From the assertion message and the debugger traceback, I could easily reconstruct the code flow. Since the assertion failure would happen in an uvm_pagealloc_start invocation, I built the following simple program to reproduce a similar flow:

$ cat assert.c
#include <stdio.h>
#include <sys/types.h>

#define KASSERT(e)      ((e) ? (void) 0 : __assert( __FUNCTION__, #e))

void
__assert(const char *funcname, const char *error)
{
    printf("Assertion failed in %s: %s\n", funcname, error);
    /* exit(0); */
}

void *
uvm_pagealloc_strat(void *obj, u_int64_t off, void *anon, int flags, int strat,
    int free_list)
{
    KASSERT(anon == NULL);

    return obj;
}

void *
uvm_pagealloc(void *obj, u_int64_t off, void *anon, int flags)
{
    KASSERT(anon == NULL);

    return obj;
}

main()
{
    char *pg;
    char *kobj = "kobj";

    pg = uvm_pagealloc(kobj, 0, NULL, 0);
    pg = uvm_pagealloc(kobj, 0, NULL, 0);
    pg = uvm_pagealloc_strat(kobj, 0, NULL, 0, 0, 0);
    pg = uvm_pagealloc(kobj, 0, NULL, 0);
}
$

When compiled with gcc 2.95, this program reproduced the problem:

$ gcc295 -O0 -o assert assert.c
$ ./assert
Assertion failed in uvm_pagealloc: anon == NULL
$

gcc 2.8 worked fine:

$ gcc28 -O0 -o assert assert.c
$ ./assert
$

More interestingly, the assertion would only fail for the first call but not afterwards. This would hint toward either incorrect stack or incorrect register usage, eventually corrected by the side effects of multiple function calls.

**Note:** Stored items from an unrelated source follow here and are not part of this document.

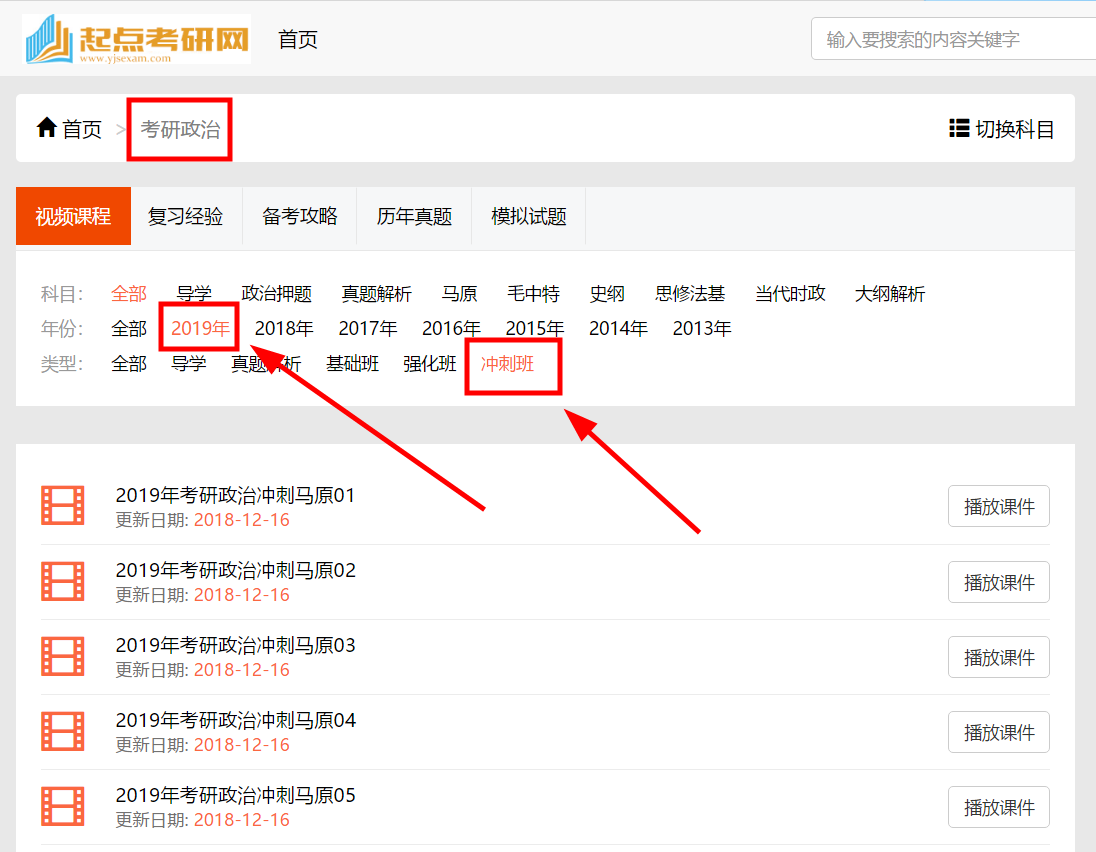Viewport: 1096px width, 852px height.
Task: Select the 模拟试题 tab
Action: click(529, 216)
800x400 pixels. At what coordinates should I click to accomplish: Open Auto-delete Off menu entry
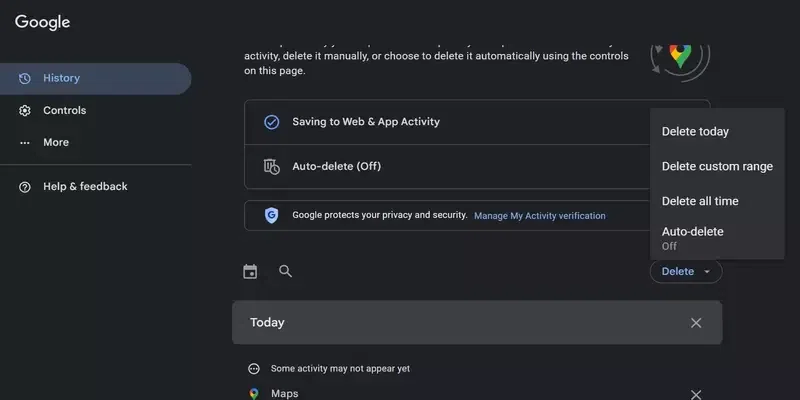[x=693, y=237]
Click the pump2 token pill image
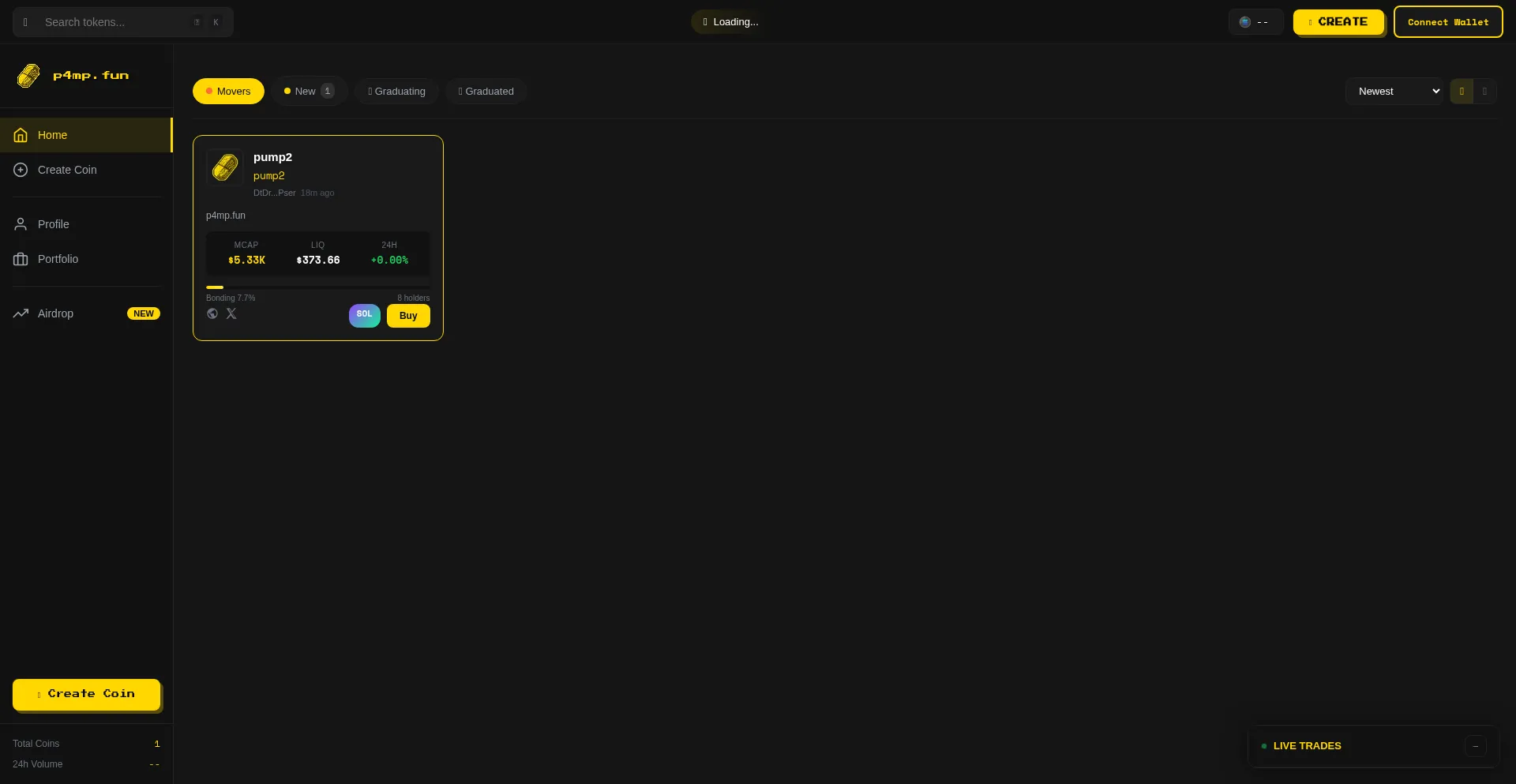 225,167
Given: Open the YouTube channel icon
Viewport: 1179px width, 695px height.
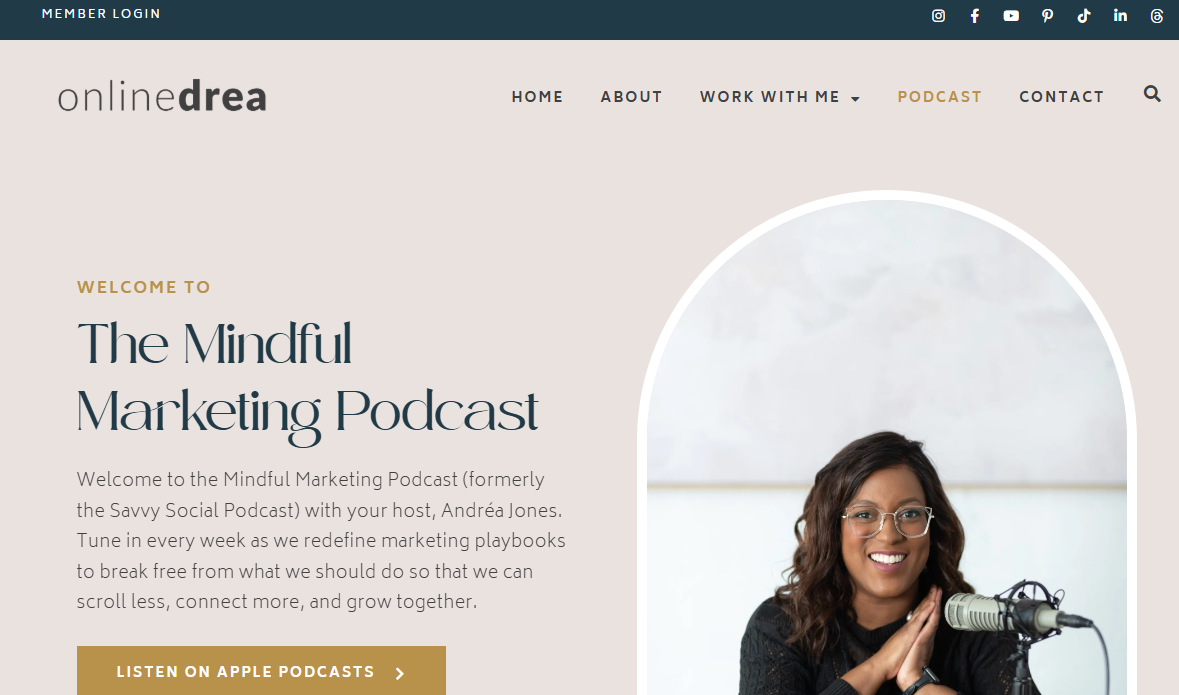Looking at the screenshot, I should pyautogui.click(x=1011, y=16).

After some tinkering, I finally ended with this interesting sample program:

$ cat eighty2.c
#include <stdio.h>
#include <sys/types.h>

void
odd64(int oddmaker, u_int64_t stamper, int value)
{
    printf("odd64: value=%d\n", value);
}

void
odd32(int oddmaker, u_int32_t stamper, int value)
{
    printf("odd32: value=%d\n", value);
}

void
even64(int oddmaker, int evenmaker, u_int64_t stamper, int value)
{
    printf("even64: value=%d\n", value);
}

void
even32(int oddmaker, int evenmaker, u_int32_t stamper, int value)
{
    printf("even32: value=%d\n", value);
}

main()
{
    odd64(0, 0, 1);
    odd32(0, 0, 1);

    even64(0, 0, 0, 1);
    even32(0, 0, 0, 1);
}
$

When run, this program would produce:

$ gcc295 -O0 -o eighty2 eighty2.c
$ ./eighty2
odd64: value=3
odd32: value=1
even64: value=1
even32: value=1
$

instead of:

$ gcc28 -O0 -o eighty2 eighty2.c
$ ./eighty2
odd64: value=1
odd32: value=1
even64: value=1
even32: value=1
$

The problem was apparently tied to the use of a 64 bit argument, but only in some cases. Why?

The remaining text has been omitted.